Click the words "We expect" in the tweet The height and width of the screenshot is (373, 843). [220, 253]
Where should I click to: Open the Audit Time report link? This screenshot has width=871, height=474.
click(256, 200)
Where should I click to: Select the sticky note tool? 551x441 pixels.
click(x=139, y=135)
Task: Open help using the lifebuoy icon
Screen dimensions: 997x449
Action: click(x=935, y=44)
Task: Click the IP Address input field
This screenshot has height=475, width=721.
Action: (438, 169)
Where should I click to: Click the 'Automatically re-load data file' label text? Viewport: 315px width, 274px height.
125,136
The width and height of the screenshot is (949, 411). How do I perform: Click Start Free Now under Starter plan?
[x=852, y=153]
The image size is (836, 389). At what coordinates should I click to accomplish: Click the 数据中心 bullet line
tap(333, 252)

********

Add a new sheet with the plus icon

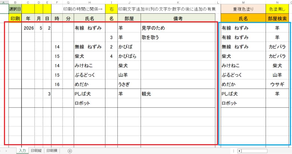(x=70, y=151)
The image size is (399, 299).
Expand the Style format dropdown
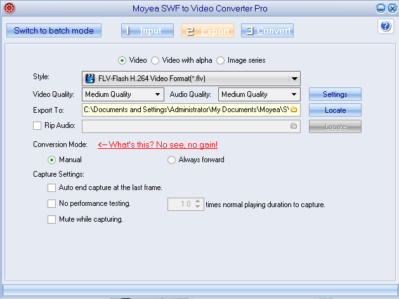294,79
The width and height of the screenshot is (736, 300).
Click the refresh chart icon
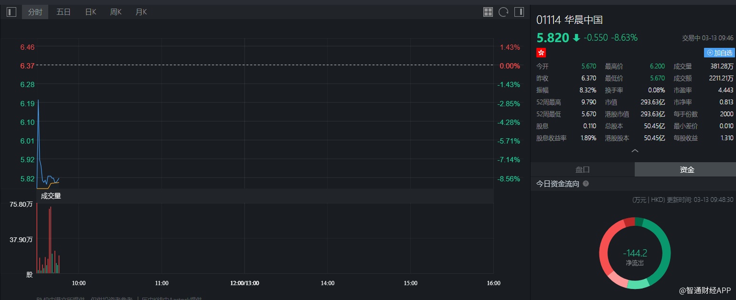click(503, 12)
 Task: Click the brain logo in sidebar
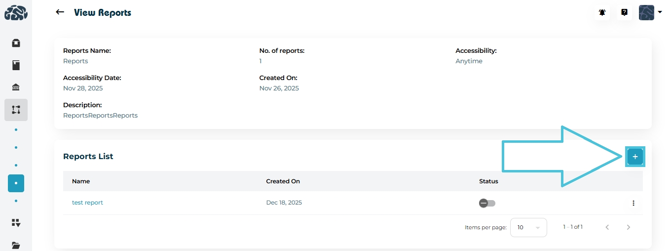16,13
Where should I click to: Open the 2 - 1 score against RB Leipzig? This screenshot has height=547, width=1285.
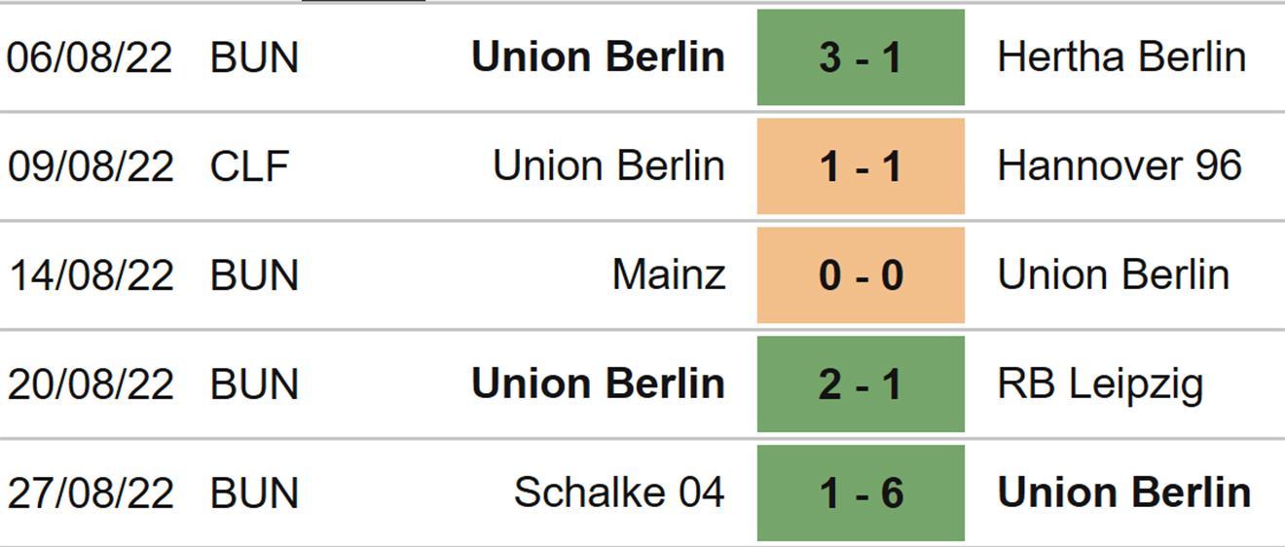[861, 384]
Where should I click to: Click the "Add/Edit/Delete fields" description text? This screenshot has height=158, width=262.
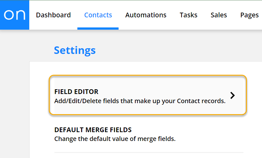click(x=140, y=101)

********

● **What is expected**:
From the entries above, write out only the lines starting at the line that holds "Click the words" and ending at the line that holds "Task: Open help using the lifebuoy icon", keeping both and matching them exactly.

● **Solved problem**:
Click the words "We expect" in the tweet The height and width of the screenshot is (373, 843). [220, 253]
Where should I click to: Open the Audit Time report link? This screenshot has width=871, height=474.
click(256, 200)
Where should I click to: Select the sticky note tool? 551x441 pixels.
click(x=139, y=135)
Task: Open help using the lifebuoy icon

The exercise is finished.